Ayer soñé con mi padre. Vi a ese tiburón devorarlo en mil pedazos, y todo vino por esos pensamientos que tuve de él después de que mi hijo se encerrara en mi cuarto gritándome que era la "peor madre que podía existir". Suelo tener pesadillas en las que no puedo salir de un cuarto que se llena de agua, o sobre una playa infinita en la que el único camino hacia la vida es sumergirme en el océano, pero nunca sobre papá. Él es un ente sin rostro, un fiambre que me persigue y me ataca cuando cierro los ojos.

Yo todavía no sé nadar. Puede que aprenda algún día, o puede que nunca lo haga. Quisiera poder escribir un final feliz para esta historia, pero estaría mintiéndome a mí misma. No hay peor terror que saber que esas memorias no morirán y me acompañarán toda la vida. Las puedo aceptar, pero no puedo engañarme fingiendo que desaparecerán. Lo único que me queda es la sonrisa que me ponía y...

Dejé de escribir y me levanté notando una presión en el pecho. Me dirigí hacia la cocina, donde se encontraba mi marido, y me apoyé en la pared. Estaba mareada, asustada, presa de los sudores fríos y la falta de aire. Me ahogaba. Volvía a hundirme en el agua con mi padre.

—Noel —susurré. Él vino enseguida a socorrerme.

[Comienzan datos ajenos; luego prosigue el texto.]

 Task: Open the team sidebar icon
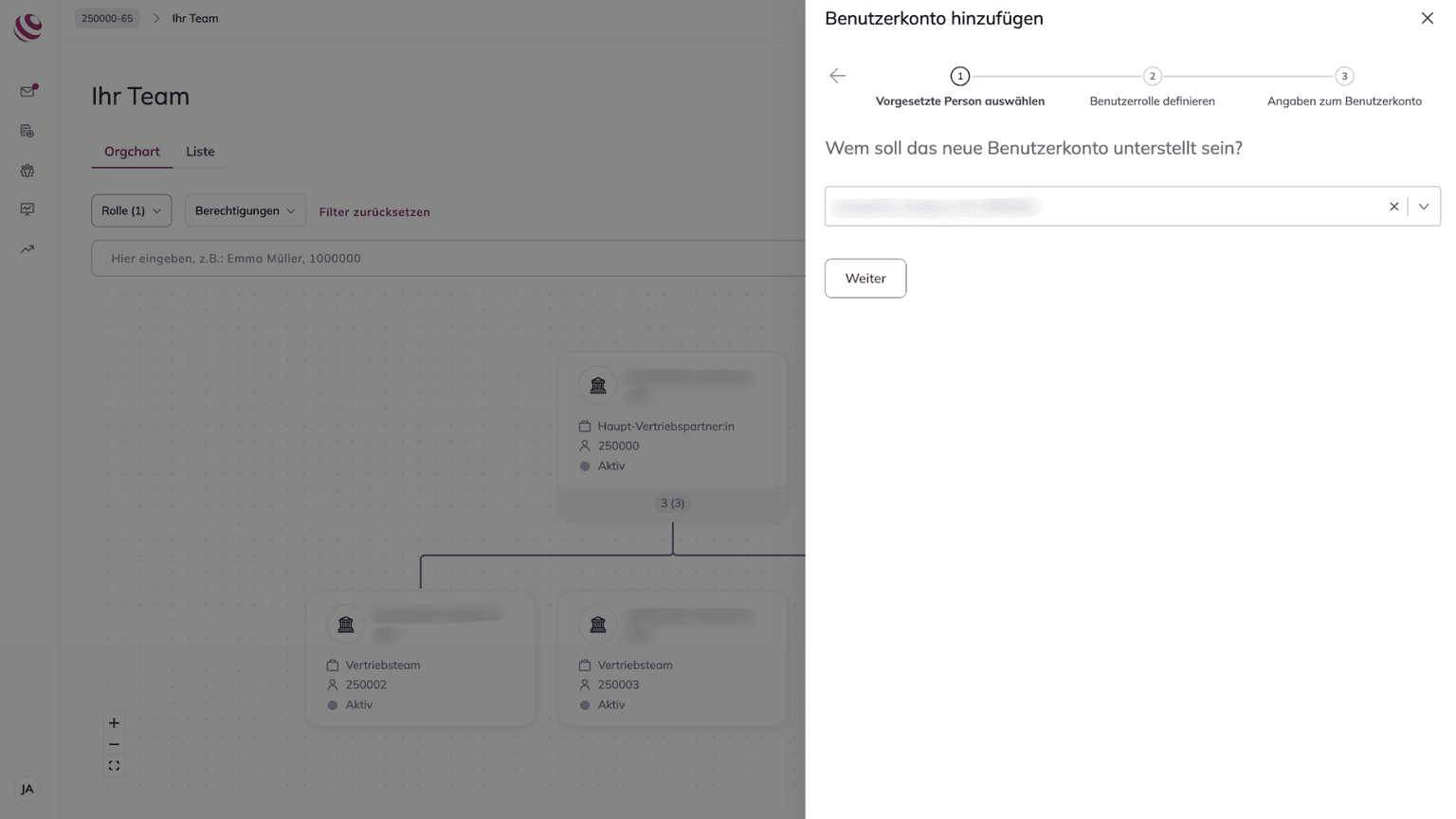pyautogui.click(x=27, y=171)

Me colocó las manos en las mejillas, acarició mi pelo con los dedos y pronunció las palabras mágicas.

—Mírame a los ojos, cariño. —Su sonrisa era dulce—. Respira conmigo. Todo pasará.

Repetimos las palabras al unísono, sin dejar de mirarnos. Quería hacerme la fuerte y resistir el llanto, pero no pude. Llevaba una década reprimiendo el dolor para que mi hijo no viese a su madre vulnerable, pero no podía seguir viviendo así. Abracé a mi esposo y coloqué el rostro en el hueco entre su cuello y su clavícula. Él acarició mi espalda como lo hizo en aquella piscina cuando teníamos veinte años. Me sentí segura, como si pudiese salir a flote con cada caricia.

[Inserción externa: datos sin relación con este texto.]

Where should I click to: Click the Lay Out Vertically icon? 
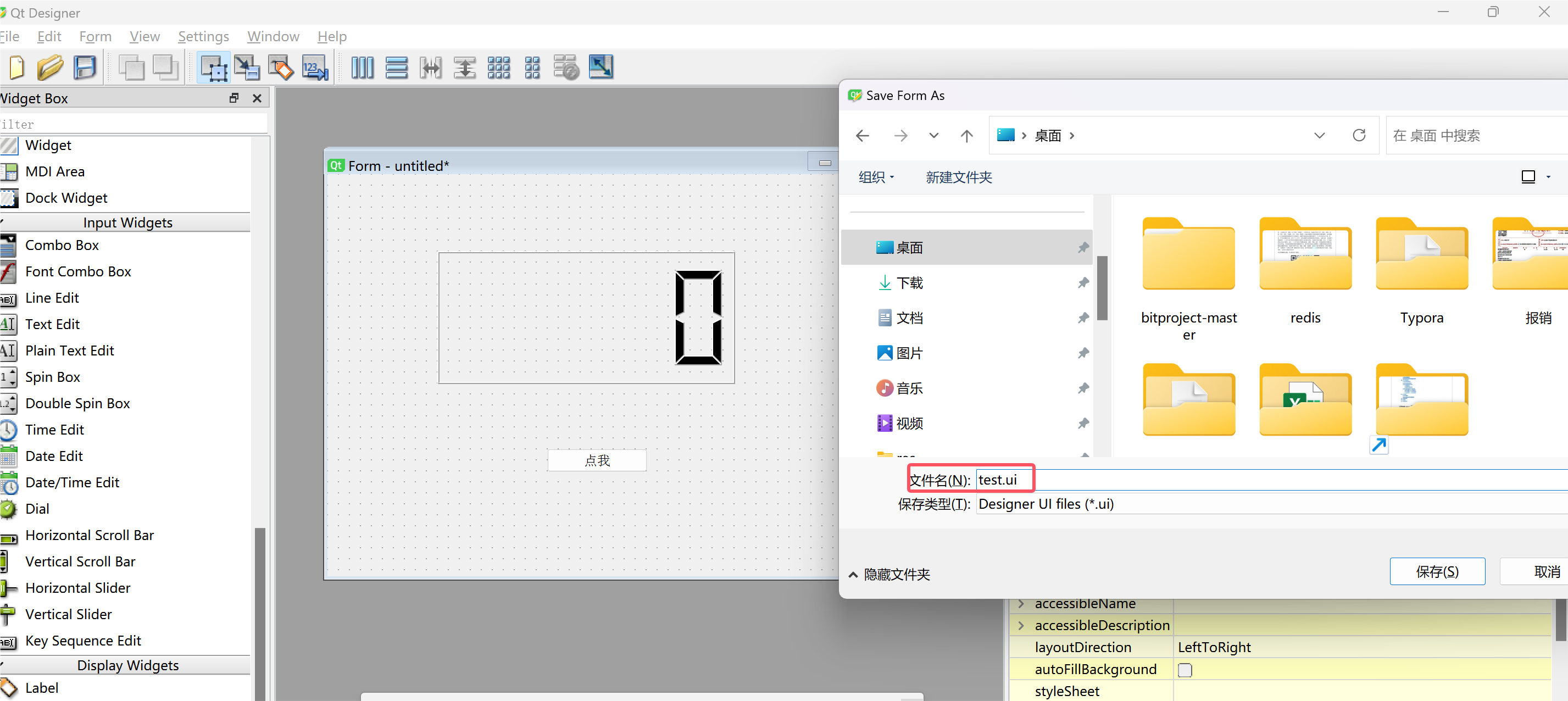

Esa noche, antes de acostarnos, me quedé sentada sobre Noel para abrazarlo. De vez en cuando necesitaba saber que estaba ahí para mí y, tal y como él recibía mis abrazos, yo recibía los suyos.

Soñé con que me desvelaba por la madrugaba y decidía darme un baño. Había velas rojizas a mi alrededor que no había puesto yo y una música tranquila y calmada. No había más luz en la casa. Mientras me dejaba llevar por la humedad de mi cuerpo, noté un sutil movimiento bajo el agua. Encogí las piernas con rapidez. En cuanto me tocaron unos dedos desconocidos, me puse en pie y salí de la bañera de un salto, mirando al espejo y viendo una criatura sombría en el reflejo empañado por el vapor.

Me dirigí al dormitorio para despertar a Noel, pero no estaba en la cama. Giré la cabeza al oír chasquidos. En una esquina de la habitación, mi marido colgaba ahorcado de una cuerda. La presión sobre su cuello me contagió y percibí esa misma sensación ahogada. Tiraba y tiraba y dejaba una marca morada en la piel. Me deshice de aquello en cuanto abrí los ojos con mi esposo agitando mis hombros. Era, de nuevo, otra pesadilla.

Esta vez la respiración agitada se tranquilizó antes. Nos situamos uno frente al otro. Él me preguntó, pero yo lo callé con un beso. Lo agarré con suavidad de las mejillas, acariciando su pelo con los dedos y derramando una lágrima entremezclada con el amargo sabor de una sonrisa llena de paz.

—No digas nada, cielo —supliqué, chocando ambas frentes y cerrando los ojos—. Solo... —hice una breve pausa para respirar hondo— no te separes de mí.

Noel me obedeció y conservó ese silencio tan sutil y cálido que me encantaba. Me volví a tumbar, guiando sus brazos para abrazarme por la espalda en posición de cuchara.

—No me dejes, por favor.

Él me dio un beso en el cuello y yo empecé a llorar. Estuvimos así hasta que me derrotó el sueño y pude descansar sin demonios que me atormentaran el resto de la noche, rezando para no volver a ceder ante las sombras bajo el agua, ante las oscuras manos de las criaturas en el océano que ansiaban estrangularme. En sueños, todavía susurraba sus nombres. "Papá", decía. "Te quiero, Noel", decía. Y las noches se hacían más amenas.